▶ [REQUIRED ACTION]: Return only those lines of the records below in which "computer" appears.

[RECORD SET — start]

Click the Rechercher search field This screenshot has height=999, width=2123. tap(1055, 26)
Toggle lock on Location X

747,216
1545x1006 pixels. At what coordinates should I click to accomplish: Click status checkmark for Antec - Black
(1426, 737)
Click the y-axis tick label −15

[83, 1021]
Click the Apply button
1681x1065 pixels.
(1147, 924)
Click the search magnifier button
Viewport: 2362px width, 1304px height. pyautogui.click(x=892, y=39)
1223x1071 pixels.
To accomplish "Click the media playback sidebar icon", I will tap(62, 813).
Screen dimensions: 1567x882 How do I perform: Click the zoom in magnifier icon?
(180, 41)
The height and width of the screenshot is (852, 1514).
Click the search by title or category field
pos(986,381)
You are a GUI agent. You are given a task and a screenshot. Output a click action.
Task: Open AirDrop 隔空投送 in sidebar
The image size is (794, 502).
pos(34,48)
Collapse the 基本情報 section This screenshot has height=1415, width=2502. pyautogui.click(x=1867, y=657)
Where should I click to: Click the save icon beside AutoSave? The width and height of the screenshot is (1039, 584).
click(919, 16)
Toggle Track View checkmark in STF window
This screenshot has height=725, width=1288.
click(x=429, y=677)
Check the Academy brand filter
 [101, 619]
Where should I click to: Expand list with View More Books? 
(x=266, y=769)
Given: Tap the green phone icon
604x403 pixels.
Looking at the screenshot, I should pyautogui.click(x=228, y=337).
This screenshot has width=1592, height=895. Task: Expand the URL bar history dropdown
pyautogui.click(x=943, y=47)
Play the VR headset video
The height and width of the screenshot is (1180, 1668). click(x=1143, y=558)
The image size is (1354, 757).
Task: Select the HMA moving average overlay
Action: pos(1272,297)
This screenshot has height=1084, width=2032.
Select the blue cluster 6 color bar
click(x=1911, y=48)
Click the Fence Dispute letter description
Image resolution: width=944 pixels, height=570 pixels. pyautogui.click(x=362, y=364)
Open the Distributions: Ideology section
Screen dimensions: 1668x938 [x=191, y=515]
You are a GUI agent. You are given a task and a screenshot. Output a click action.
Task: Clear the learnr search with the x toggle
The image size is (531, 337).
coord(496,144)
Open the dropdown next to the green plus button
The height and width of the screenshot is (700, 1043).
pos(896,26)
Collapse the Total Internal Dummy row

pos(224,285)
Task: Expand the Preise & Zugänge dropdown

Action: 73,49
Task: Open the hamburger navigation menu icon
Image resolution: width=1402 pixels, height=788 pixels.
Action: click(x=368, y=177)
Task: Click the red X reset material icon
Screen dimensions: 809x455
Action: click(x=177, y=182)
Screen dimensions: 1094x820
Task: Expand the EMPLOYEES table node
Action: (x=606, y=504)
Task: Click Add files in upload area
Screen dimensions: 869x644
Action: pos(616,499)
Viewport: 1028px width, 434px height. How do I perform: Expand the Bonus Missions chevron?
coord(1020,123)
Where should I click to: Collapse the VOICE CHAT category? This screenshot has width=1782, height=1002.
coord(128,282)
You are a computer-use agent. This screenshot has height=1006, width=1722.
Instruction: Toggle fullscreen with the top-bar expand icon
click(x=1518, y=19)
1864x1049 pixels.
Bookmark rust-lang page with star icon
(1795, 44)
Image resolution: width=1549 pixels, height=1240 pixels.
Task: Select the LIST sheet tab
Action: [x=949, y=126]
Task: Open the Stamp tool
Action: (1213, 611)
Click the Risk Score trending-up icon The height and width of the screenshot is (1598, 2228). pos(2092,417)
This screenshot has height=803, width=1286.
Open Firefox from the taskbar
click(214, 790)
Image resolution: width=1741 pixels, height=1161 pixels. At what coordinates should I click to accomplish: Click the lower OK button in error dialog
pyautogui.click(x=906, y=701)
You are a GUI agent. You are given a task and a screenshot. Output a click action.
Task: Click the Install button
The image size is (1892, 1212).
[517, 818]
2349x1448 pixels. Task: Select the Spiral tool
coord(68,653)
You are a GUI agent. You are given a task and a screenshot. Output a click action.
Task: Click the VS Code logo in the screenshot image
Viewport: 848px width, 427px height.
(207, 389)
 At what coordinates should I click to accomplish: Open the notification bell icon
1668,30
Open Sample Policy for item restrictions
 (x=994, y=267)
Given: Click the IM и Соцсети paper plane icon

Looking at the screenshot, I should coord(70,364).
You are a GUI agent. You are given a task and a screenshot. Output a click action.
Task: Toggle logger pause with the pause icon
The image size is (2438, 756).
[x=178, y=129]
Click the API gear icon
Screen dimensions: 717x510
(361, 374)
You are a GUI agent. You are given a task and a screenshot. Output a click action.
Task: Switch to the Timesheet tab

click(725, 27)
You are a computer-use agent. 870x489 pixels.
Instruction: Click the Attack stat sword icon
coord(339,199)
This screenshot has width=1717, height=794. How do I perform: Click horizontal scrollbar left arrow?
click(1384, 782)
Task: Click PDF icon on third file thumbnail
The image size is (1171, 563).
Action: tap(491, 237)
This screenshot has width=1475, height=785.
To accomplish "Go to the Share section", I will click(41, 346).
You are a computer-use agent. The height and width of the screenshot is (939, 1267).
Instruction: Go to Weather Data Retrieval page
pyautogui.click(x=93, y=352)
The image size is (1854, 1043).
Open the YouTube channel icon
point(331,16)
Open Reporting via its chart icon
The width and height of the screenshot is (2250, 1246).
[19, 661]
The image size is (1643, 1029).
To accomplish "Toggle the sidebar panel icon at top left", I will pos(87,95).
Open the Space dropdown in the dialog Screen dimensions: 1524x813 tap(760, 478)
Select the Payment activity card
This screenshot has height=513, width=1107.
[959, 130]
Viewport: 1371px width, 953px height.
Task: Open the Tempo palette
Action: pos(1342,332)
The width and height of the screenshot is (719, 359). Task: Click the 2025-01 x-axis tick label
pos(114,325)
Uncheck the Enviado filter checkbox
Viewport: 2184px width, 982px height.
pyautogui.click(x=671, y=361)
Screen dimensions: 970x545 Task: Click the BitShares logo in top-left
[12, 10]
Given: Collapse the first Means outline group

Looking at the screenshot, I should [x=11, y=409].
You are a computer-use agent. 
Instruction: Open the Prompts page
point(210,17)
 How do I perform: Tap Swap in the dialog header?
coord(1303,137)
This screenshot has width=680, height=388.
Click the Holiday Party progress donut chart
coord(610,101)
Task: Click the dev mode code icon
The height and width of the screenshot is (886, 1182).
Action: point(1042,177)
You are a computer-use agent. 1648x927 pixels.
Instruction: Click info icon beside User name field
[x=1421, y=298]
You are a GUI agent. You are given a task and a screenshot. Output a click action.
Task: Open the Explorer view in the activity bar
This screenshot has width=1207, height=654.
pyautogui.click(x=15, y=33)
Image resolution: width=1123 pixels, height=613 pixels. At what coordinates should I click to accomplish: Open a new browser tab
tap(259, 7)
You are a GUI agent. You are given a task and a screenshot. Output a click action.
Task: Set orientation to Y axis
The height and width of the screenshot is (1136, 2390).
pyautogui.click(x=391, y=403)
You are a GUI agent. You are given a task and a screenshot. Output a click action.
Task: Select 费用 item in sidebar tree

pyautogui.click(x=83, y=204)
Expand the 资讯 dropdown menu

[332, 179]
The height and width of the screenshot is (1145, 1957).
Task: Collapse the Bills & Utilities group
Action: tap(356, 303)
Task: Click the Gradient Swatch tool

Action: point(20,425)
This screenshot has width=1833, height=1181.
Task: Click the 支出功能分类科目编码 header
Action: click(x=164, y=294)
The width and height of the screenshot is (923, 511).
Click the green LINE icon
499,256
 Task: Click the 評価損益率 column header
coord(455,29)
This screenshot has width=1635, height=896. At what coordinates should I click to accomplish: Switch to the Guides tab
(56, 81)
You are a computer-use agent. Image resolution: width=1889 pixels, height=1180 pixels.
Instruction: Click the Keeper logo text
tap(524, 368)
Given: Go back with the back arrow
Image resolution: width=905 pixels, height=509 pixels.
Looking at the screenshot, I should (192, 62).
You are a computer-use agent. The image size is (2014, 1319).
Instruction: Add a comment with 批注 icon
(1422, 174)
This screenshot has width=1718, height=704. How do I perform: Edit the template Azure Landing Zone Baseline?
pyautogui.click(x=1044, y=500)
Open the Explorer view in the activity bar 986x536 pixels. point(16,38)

[RECORD SET — finish]

▶ [RESPONSE TO THE EXERCISE]:
You are a computer-use agent. This screenshot has height=1006, width=1722.
You are a computer-use agent. 870x489 pixels.
You are a computer-use agent. The height and width of the screenshot is (939, 1267).
You are a computer-use agent. 
You are a computer-use agent. 1648x927 pixels.
You are a computer-use agent. Image resolution: width=1889 pixels, height=1180 pixels.
You are a computer-use agent. The image size is (2014, 1319).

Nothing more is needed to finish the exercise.